The individual members of the society will have certain values, beliefs and emotional attitudes which make up the culture the community of which political attitudes are a part. Such social behavior has its basis in the culture of a society and, similarly, political behavior has its basis in the political culture.

A political culture is a pattern of individual values, beliefs and emotional attitudes. Individual notions of what is right or wrong, good and bad in political affairs, together make up the value pattern—the pattern of norms, of what it is considered ought to be.

Closely linked with such values will be the beliefs about what it really is, that is, of what exists in the world of politics. The values and beliefs of an individual are such that his emotions are aroused in the realm of politics. Such political emotions sustain values and beliefs and are evoked by symbols.

If a political culture were merely the individual writ large, then one might speak of a completely homogeneous culture. However, it is more; it is a unique pattern of values and beliefs and emotional attitudes of a collection of individuals.

In the modern world, while in some countries the degree of cultural differences is relatively small, differences will, no doubt, be found. Such heterogeneity of a political culture rests in differences between the political culture of groups and in differences between individuals. Where the differences between a group and the whole are substantial, there is a political sub-culture.

In some countries the military form just such a group, in others the political culture of the bureaucracy, the parliamentarians, an extremist party, a particular ethnic group, class or religion may provide a political sub-culture. In any individual case one, few or many subcultures may exist. Afghanistan is a notable example of many sub-cultures and her unity is born out of this diversity.

A political sub-culture most likely to be found is that of rulers and the governed. Within the group of rulers there may be many who retain important elements of the political culture of the mass, but those who exercise vast influence are found, in general, to vary from the many in their orientation to politics.

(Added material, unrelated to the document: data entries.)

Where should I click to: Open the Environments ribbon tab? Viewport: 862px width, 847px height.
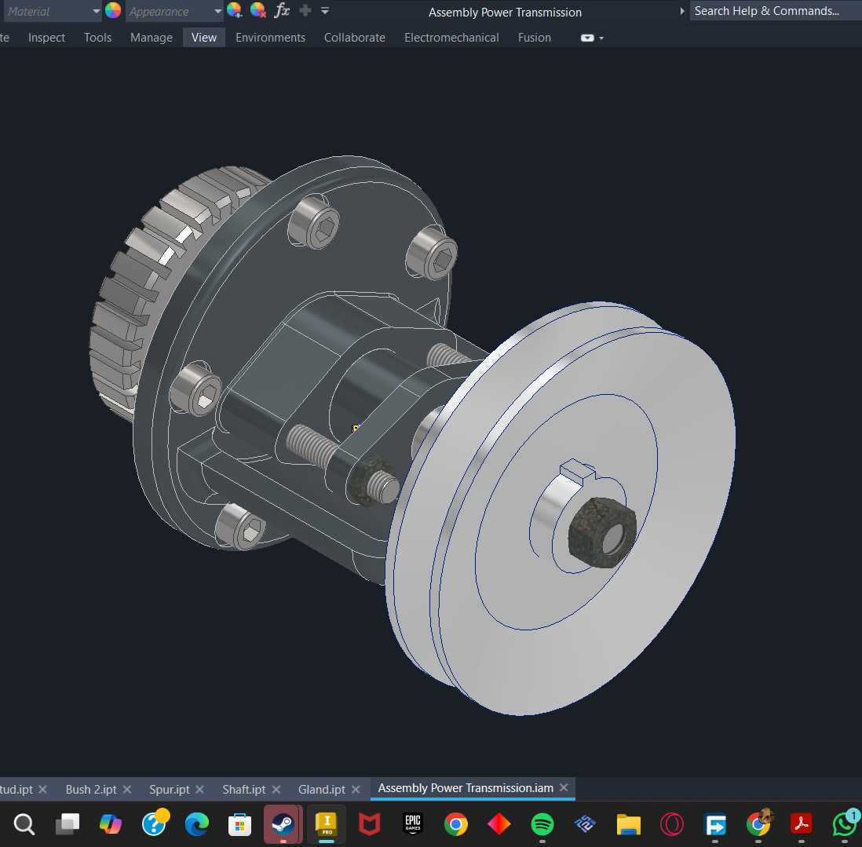pyautogui.click(x=270, y=38)
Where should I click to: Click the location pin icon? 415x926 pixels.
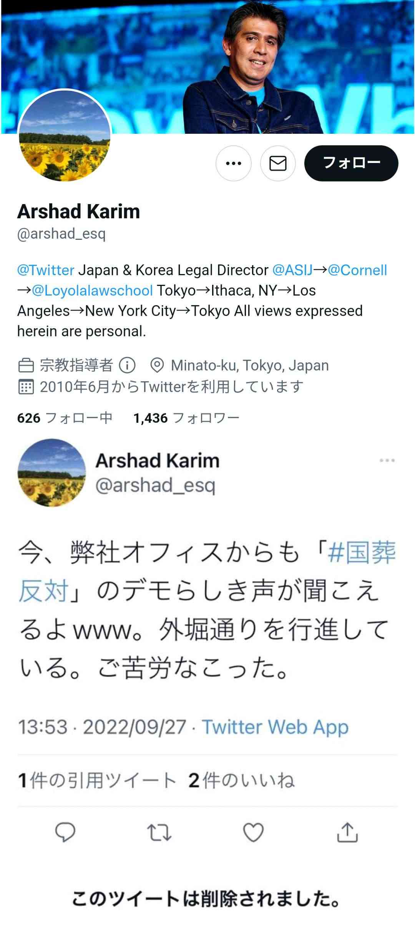tap(157, 365)

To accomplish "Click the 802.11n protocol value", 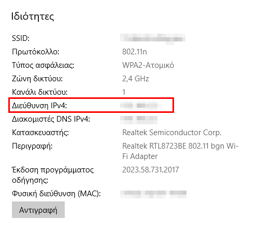I will coord(135,52).
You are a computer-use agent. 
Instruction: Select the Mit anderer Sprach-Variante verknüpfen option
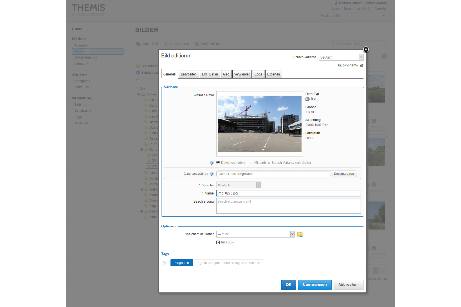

The important political values and beliefs of a society are those which concern the political arrangements as a whole; particular institutions and policies of how they are produced and the place of the individual within the political process. At the general level the value placed by members on the total political unit—the nation in a nation-State – is especially significant.

The value placed on the overall political unit and other units, such as the tribe, the region, even the village is reflected in a hierarchy of loyalties and depending on the placing of units in the hierarchy, nationalism or particularism will predominate.

After independence of the country regionalism reasserted itself more vigorously and today particularism is the norm, universalism is the exception. Recently, it has been coupled with fundamentalism which is really a disturbing phenomenon.

Political elites in any society will act strategically and ideologically in the hope of defining and delimiting which strands of their society's culture should become dominant. Those who are successful in establishing a dominant cultural framework form a 'hegemonic bloc.' The dominant cultural subsystem, once chosen, spins political life into a 'web of significance' which grasps elites and masses alike.

The continuity of the culture, even in the face of such occurrences and alterations, is a sign of the effectiveness of the process by which political culture is passed from generation to generation—the nurturing process of political culture.